TEXT TO READ —
Who Are You Listening To?

The Transfiguration - Matthew 17:1-13

This is the sermon I preached at First Church Simsbury on Transfiguration Sunday, February 11, 2018.

Lent, which begins this week on Ash Wednesday, invites us to journey to the cross with Jesus. Though not easy or fun, this is one of the most profound and meaningful seasons of the church year. By submitting to suffering and death on the cross, God through Jesus, enters into and shares in all our human experiences of hardship and distress. The Passion of Jesus on the cross is where God delivers on the promise of Jesus’ birth, to be Emmanuel, God with us.

But before Lent begins we retell the story of Jesus’ Transfiguration. Jesus, with the disciples Peter, James and John, climb a high mountain together and there, we are told, Jesus is “transfigured” before their eyes. His clothes become dazzling white. Other gospel accounts of this story say that Jesus’ face shines like the sun.

I often suggest, in response to the miraculous stories of Jesus, that we not dwell upon what exactly happened or how, that is, that we avoid the “how is that scientifically possible,” questions, instead asking what this story meant to those who first heard it, and what it means to us today? Instead of what and how, we might ask why. Why did Mark tell this story?

In the previous chapter Jesus asks the disciples, “Who do people say that I am?” The disciples all have different answers, but each compares him to one of the beloved and powerful Jewish prophets. Some say that Jesus is Elijah, others John the Baptist, and some name other prophets.

Though the other disciples believe Jesus to be a prophet, Peter responds, “You are the Messiah,” meaning that Jesus is the long anticipated one, anointed by God to free Israel from Roman rule, and restore it to glory among all nations. But when Jesus begins to tell the disciples what lies ahead, that he must submit himself to persecution, suffering and death at the hands of political and religious authorities, Peter protests.

All the disciples, Peter included, assume that Jesus, whether prophet or Messiah, has come for their own benefit. Going back hundreds of years, this is how God has functioned for Israel, taking their side against their enemies. Leading Israel to victory and others to defeat.

This is when Jesus utters the well-known rebuke of Peter, “Get behind me, Satan! For you are setting your mind not on divine things but on human things.”

Jesus is saying, I am more than just another earthly leader here to reward you and punish those you judge.

STATED TASK —
Answer from the sermon:
1. On what date was the sermon preached?
2. Which disciples climb the mountain with Jesus?
3. What is Peter's reply when Jesus asks, "Who do people say that I am?"
The data that comes next has nothing to do with this.

SOURCE MATERIAL —

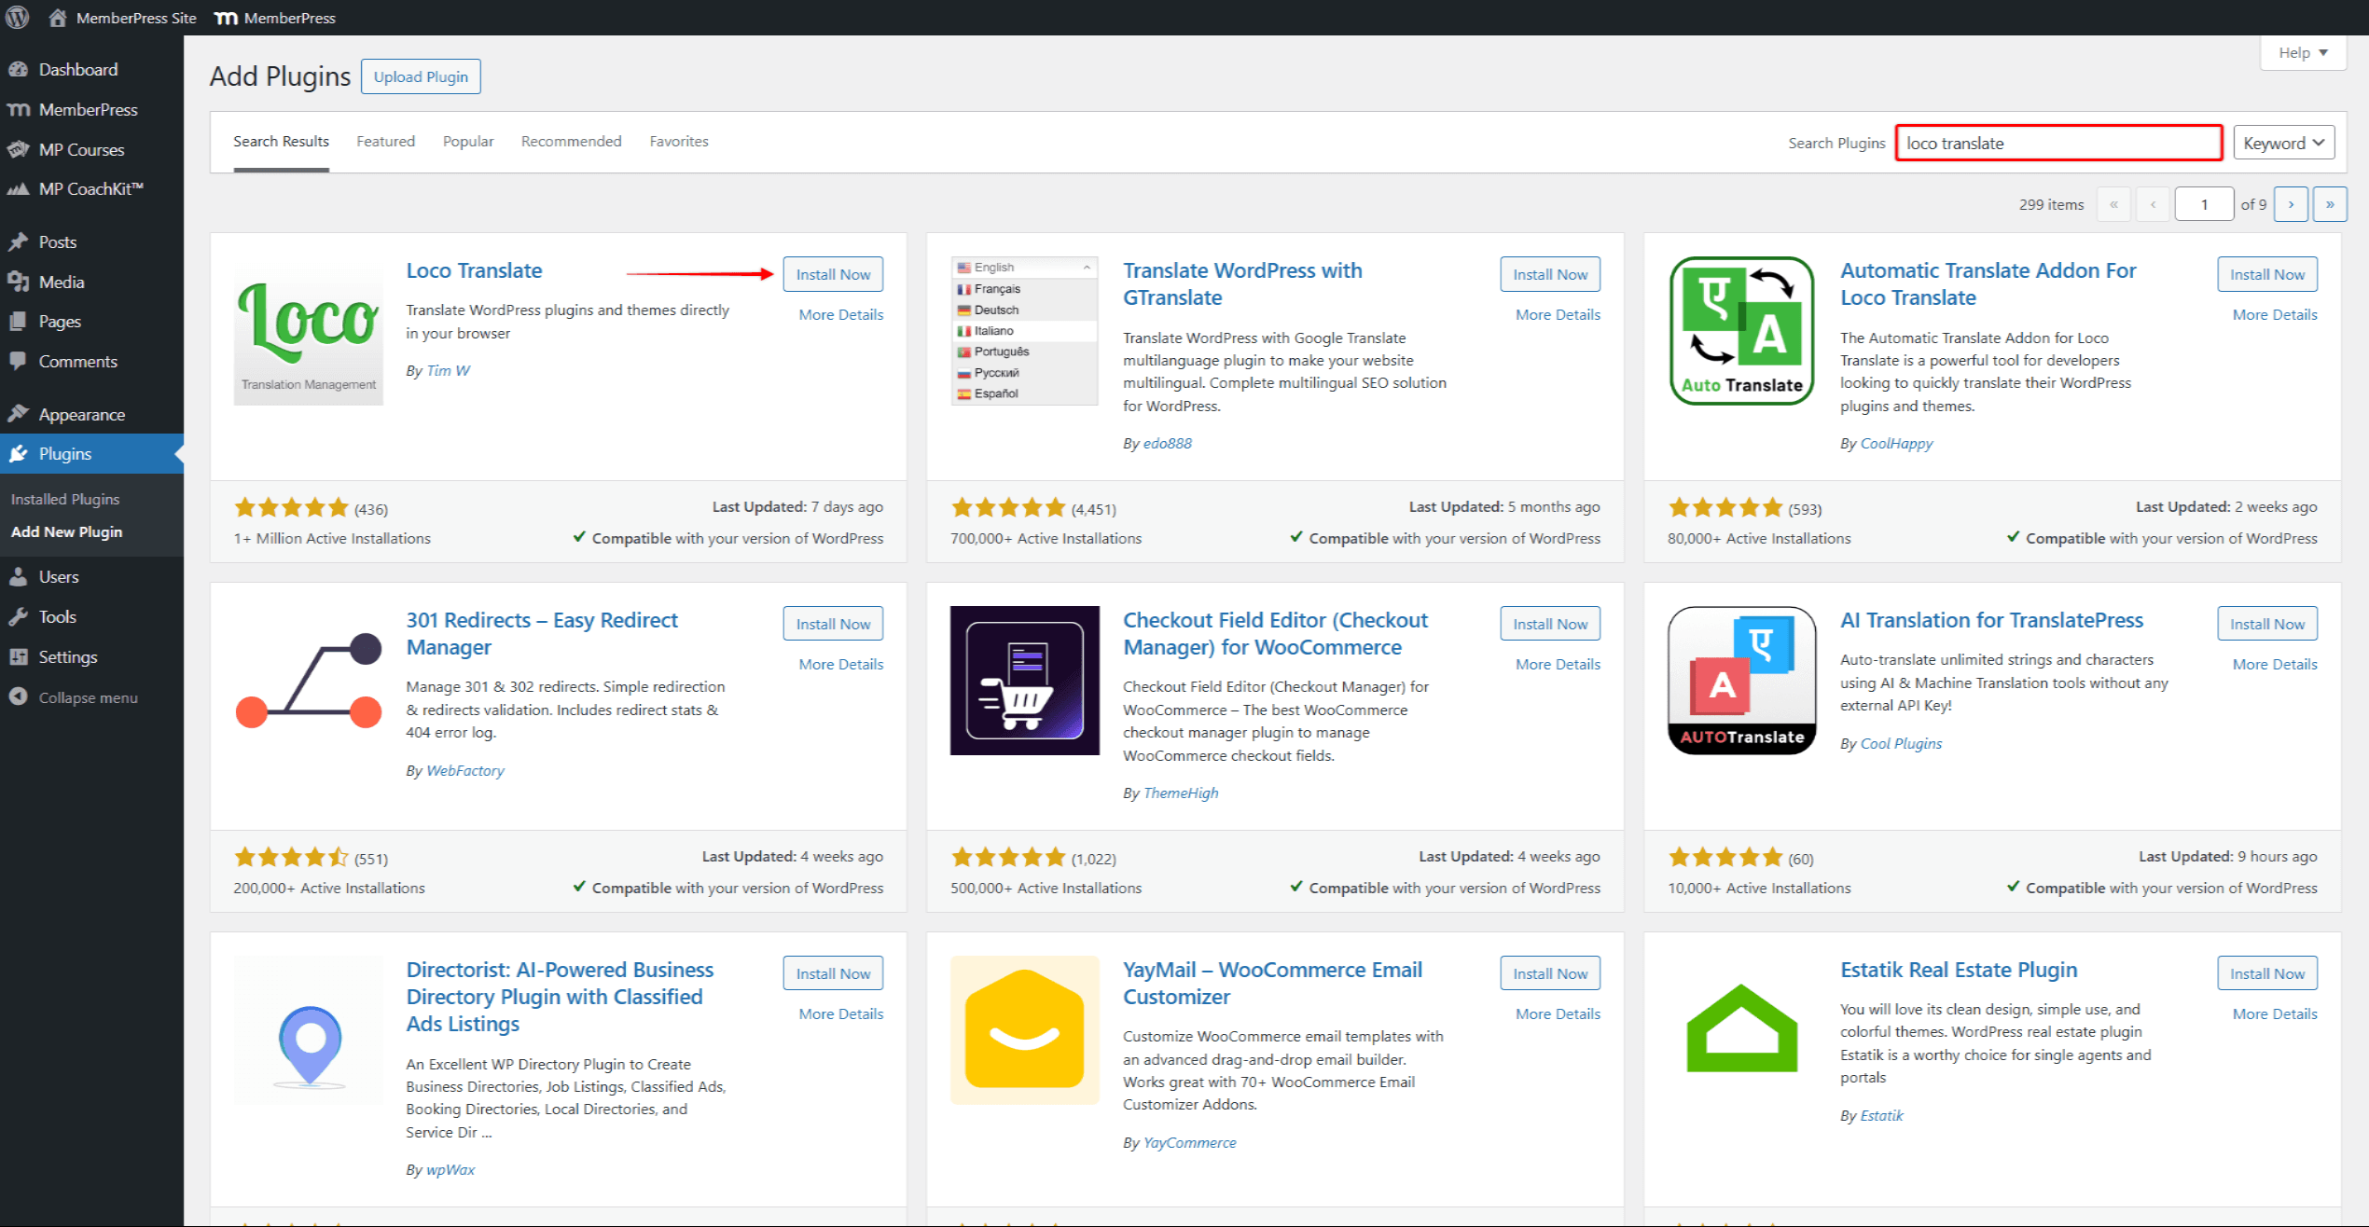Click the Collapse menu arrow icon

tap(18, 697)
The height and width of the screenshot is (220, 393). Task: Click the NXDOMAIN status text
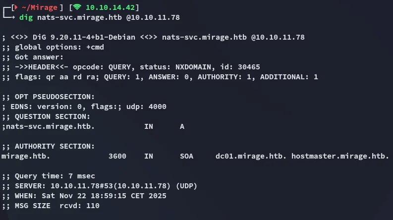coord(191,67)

RESPONSE —
1. February 11, 2018
2. Peter, James and John
3. "You are the Messiah."